── EXTRACT TO READ

Networking Plunge

Let It Shine sheds the flotation devices and takes the plunge into the networking deep-end.

While some people dip their toes in first, to test the waters, others cannonball into the pool. Networking can follow similar approaches, and Eric Dengler, Co-Owner of Let It Shine, recommends just jumping in.

“When you’re not comfortable in settings, you’re going to avoid them. I’ve done that for my whole professional life,” he said. “But I’ve noticed that so many of the people that I look up to don’t do that.”

For a small business owner, Eric explains that it’s not just important, but necessary to play the networking game.

“I needed to see more of the world. I needed to see more of what companies can become. And, I needed to establish some contacts,” he said.

The Plunge
The cannonball opportunity was found in none other than New York City. Eric and Pat Dengler made the trek to the Big Apple, for the first time, to attend the World Federation of Building Service Contractors Convention in April 2014.

“We were likely the smallest company of anybody there,” Eric said. “I had more trepidation going to that because I had the sense that it was going to be populated by all these very large companies. But I wanted to jolt our company, and I think it helped.”

Although surrounded big business moguls from around the world, Eric recalled the valuable connections made at the event. He specifically remembered a helpful entrepreneur from Australia who took Eric under his wing and even sent him several materials after the event.

Positive results from the first leap into the networking pool, in turn, made the next opportunity even easier to seize.

The Second Jump
Last November Eric attended his second major conference: the 2014 BSCAI Annual Convention, in Orlando, FL. The convention included several speakers who addressed topics ranging from risk management, marketing, technology tools, sales tips, supervising strategies, and general ideas for company growth.

Although he obtained more industry contacts, Eric explains that he also gained some clarity he had been hoping for.

────

### WRITTEN INSTRUCTION A
Edit the stored items, everything from the first line down to the line containing "Select the 'Check", so that "Instruction" becomes "Command" and nothing else changes.

── INFORMATION SHOWN

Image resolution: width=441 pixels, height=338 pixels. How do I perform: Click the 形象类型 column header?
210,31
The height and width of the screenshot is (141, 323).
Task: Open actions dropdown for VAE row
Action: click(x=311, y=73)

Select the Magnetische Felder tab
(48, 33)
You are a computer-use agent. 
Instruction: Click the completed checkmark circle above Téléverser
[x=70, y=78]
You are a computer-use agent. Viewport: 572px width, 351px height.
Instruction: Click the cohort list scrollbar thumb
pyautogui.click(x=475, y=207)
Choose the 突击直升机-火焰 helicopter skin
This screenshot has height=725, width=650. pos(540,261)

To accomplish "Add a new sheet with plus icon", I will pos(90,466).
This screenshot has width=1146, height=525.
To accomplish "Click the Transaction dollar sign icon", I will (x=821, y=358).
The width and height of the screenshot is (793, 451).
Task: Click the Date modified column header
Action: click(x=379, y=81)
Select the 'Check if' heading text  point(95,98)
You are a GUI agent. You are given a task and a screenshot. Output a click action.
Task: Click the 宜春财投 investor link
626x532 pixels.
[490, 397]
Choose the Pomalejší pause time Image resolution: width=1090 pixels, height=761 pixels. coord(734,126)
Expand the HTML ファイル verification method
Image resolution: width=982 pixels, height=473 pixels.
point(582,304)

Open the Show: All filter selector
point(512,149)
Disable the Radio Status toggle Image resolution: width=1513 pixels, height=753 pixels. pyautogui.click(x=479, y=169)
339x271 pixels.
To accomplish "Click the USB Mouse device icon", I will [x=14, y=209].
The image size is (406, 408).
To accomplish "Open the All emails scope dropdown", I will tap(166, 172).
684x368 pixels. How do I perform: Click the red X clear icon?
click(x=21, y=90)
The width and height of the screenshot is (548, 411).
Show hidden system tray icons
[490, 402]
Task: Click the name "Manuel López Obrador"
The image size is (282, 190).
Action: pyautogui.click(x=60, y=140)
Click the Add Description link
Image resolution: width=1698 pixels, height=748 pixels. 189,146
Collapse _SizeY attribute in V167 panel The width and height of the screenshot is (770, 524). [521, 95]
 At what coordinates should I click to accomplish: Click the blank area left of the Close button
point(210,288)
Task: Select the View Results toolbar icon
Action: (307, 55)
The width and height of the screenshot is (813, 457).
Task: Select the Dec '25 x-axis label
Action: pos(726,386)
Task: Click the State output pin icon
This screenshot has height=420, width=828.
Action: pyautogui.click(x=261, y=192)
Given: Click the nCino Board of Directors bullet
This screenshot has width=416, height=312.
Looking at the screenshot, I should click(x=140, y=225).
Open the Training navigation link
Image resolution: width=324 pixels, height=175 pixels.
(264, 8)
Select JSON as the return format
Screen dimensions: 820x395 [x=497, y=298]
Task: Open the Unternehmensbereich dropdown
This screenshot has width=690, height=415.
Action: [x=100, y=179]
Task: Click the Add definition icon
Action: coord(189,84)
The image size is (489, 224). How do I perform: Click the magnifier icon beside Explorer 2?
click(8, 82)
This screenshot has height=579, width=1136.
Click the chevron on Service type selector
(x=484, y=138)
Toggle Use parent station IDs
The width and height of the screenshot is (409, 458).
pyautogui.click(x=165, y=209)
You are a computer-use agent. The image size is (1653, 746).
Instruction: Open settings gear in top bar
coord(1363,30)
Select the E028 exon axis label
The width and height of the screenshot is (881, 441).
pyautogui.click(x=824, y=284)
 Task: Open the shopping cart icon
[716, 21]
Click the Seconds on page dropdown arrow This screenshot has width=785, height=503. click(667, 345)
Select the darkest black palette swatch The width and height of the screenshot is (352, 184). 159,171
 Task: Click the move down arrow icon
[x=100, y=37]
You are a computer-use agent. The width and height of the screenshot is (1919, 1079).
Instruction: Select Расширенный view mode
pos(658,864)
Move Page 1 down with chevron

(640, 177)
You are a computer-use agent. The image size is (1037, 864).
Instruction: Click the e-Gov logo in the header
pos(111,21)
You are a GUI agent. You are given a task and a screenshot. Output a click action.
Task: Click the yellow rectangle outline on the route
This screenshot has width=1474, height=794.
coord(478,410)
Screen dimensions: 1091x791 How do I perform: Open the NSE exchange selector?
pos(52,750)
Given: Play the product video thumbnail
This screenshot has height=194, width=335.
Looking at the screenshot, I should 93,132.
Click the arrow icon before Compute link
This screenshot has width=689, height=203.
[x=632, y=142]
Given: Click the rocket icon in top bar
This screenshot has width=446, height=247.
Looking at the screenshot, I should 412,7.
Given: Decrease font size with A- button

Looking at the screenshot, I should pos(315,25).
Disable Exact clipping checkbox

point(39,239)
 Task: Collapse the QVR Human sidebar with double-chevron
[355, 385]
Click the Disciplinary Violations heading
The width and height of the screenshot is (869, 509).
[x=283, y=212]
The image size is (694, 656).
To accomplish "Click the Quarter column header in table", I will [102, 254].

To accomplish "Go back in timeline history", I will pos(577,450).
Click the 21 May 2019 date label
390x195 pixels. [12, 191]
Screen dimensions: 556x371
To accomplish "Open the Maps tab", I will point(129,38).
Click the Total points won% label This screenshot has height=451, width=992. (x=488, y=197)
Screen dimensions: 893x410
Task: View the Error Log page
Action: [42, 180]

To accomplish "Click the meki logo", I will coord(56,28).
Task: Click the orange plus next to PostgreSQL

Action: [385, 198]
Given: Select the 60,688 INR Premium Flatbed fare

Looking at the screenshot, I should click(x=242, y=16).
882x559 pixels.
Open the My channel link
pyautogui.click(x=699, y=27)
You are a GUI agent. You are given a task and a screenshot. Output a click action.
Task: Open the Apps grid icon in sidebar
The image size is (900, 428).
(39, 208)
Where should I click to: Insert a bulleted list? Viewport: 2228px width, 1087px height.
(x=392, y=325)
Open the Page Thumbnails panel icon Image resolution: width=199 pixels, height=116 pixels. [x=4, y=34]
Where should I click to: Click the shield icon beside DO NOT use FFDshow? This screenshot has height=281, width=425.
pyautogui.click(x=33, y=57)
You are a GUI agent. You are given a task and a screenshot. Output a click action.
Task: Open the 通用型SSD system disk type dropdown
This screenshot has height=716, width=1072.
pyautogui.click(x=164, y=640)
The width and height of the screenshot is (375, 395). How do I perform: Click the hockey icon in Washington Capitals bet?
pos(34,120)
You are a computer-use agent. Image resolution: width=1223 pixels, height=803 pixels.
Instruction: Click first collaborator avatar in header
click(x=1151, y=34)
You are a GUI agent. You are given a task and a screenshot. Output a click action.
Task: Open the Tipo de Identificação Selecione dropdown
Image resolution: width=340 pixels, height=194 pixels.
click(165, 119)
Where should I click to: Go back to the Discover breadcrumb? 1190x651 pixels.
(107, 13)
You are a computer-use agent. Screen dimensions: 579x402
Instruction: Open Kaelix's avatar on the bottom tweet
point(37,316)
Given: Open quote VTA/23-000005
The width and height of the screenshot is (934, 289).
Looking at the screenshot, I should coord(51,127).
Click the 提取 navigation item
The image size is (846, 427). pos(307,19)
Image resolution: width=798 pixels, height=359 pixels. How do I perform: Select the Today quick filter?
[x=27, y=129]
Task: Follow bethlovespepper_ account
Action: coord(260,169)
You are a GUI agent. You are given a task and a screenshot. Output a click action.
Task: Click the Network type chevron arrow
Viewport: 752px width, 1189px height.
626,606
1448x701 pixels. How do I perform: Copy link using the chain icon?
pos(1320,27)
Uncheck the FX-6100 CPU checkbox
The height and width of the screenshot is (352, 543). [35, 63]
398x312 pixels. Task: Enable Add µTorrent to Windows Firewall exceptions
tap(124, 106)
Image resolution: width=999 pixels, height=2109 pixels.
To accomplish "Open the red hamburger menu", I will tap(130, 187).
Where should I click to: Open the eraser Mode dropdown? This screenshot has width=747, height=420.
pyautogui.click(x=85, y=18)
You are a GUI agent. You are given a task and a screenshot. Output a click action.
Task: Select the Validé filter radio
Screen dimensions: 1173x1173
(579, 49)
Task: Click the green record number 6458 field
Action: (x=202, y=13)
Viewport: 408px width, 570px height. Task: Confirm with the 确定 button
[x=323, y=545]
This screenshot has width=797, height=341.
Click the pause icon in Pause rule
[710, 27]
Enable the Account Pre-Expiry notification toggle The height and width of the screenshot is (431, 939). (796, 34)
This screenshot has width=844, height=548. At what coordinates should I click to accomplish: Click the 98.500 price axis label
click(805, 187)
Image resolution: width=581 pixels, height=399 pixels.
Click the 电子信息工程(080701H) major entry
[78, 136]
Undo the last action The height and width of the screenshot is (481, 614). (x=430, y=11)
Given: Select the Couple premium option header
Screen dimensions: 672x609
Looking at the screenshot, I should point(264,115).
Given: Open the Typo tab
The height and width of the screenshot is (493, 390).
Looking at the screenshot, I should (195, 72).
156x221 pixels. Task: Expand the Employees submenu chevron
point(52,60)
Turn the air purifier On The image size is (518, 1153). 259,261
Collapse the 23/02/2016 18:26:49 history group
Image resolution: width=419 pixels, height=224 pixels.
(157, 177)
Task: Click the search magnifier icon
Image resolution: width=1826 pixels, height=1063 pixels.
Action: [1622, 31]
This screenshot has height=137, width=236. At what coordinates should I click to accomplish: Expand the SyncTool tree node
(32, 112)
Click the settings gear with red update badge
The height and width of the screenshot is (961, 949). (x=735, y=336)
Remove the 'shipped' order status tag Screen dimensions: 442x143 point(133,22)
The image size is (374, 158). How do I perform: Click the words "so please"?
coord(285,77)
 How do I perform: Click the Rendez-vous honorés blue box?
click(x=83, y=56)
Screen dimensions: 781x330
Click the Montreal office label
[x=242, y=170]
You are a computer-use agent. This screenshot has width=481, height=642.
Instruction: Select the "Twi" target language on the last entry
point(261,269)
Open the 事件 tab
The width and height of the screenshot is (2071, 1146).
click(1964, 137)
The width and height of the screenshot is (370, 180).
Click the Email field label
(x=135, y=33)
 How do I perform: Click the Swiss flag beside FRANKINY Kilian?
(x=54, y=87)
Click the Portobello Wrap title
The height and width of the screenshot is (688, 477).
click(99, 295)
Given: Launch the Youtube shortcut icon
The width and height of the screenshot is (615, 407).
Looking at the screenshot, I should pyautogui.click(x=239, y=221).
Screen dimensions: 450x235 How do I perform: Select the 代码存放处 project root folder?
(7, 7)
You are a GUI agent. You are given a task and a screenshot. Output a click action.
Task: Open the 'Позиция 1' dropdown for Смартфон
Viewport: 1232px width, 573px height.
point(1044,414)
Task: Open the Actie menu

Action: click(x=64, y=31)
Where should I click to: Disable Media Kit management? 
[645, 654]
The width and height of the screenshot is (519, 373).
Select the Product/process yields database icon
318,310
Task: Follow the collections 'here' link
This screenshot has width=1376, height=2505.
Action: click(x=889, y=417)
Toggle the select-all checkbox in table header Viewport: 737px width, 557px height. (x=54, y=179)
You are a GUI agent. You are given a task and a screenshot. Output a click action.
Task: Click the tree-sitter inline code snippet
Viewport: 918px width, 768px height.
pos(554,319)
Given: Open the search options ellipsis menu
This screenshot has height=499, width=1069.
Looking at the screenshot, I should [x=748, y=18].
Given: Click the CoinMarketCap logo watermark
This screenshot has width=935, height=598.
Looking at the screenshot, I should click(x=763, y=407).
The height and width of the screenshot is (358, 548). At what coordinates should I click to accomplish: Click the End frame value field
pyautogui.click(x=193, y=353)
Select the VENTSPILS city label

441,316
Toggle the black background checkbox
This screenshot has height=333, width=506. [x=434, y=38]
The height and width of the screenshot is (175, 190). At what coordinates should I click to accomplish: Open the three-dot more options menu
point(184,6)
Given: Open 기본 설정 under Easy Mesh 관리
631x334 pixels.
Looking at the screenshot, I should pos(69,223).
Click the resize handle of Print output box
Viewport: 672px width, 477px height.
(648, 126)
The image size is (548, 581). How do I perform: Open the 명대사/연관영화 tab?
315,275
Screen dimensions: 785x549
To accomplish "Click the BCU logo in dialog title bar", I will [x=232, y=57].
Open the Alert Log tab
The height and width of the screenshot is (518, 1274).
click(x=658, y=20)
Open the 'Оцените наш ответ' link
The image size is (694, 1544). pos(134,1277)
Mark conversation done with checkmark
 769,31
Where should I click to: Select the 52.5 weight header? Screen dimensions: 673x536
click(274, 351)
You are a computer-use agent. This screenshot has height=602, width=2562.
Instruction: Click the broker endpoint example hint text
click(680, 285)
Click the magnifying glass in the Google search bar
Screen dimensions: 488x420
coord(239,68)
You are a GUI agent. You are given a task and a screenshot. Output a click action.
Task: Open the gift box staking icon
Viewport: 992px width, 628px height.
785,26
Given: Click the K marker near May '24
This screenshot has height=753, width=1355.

────

### WRITTEN INSTRUCTION B
In the networking article, what event did Eric and Pat Dengler travel to New York City to attend?

### COMPLETE OUTPUT A
Image resolution: width=441 pixels, height=338 pixels. How do I perform: Click the 形象类型 column header?
210,31
The height and width of the screenshot is (141, 323).
Task: Open actions dropdown for VAE row
Action: click(x=311, y=73)

Select the Magnetische Felder tab
(48, 33)
You are a computer-use agent. 
Command: Click the completed checkmark circle above Téléverser
[x=70, y=78]
You are a computer-use agent. Viewport: 572px width, 351px height.
Command: Click the cohort list scrollbar thumb
pyautogui.click(x=475, y=207)
Choose the 突击直升机-火焰 helicopter skin
This screenshot has height=725, width=650. pos(540,261)

To accomplish "Add a new sheet with plus icon", I will pos(90,466).
This screenshot has width=1146, height=525.
To accomplish "Click the Transaction dollar sign icon", I will (x=821, y=358).
The width and height of the screenshot is (793, 451).
Task: Click the Date modified column header
Action: click(x=379, y=81)
Select the 'Check if' heading text  point(95,98)

### COMPLETE OUTPUT B
The World Federation of Building Service Contractors Convention in April 2014.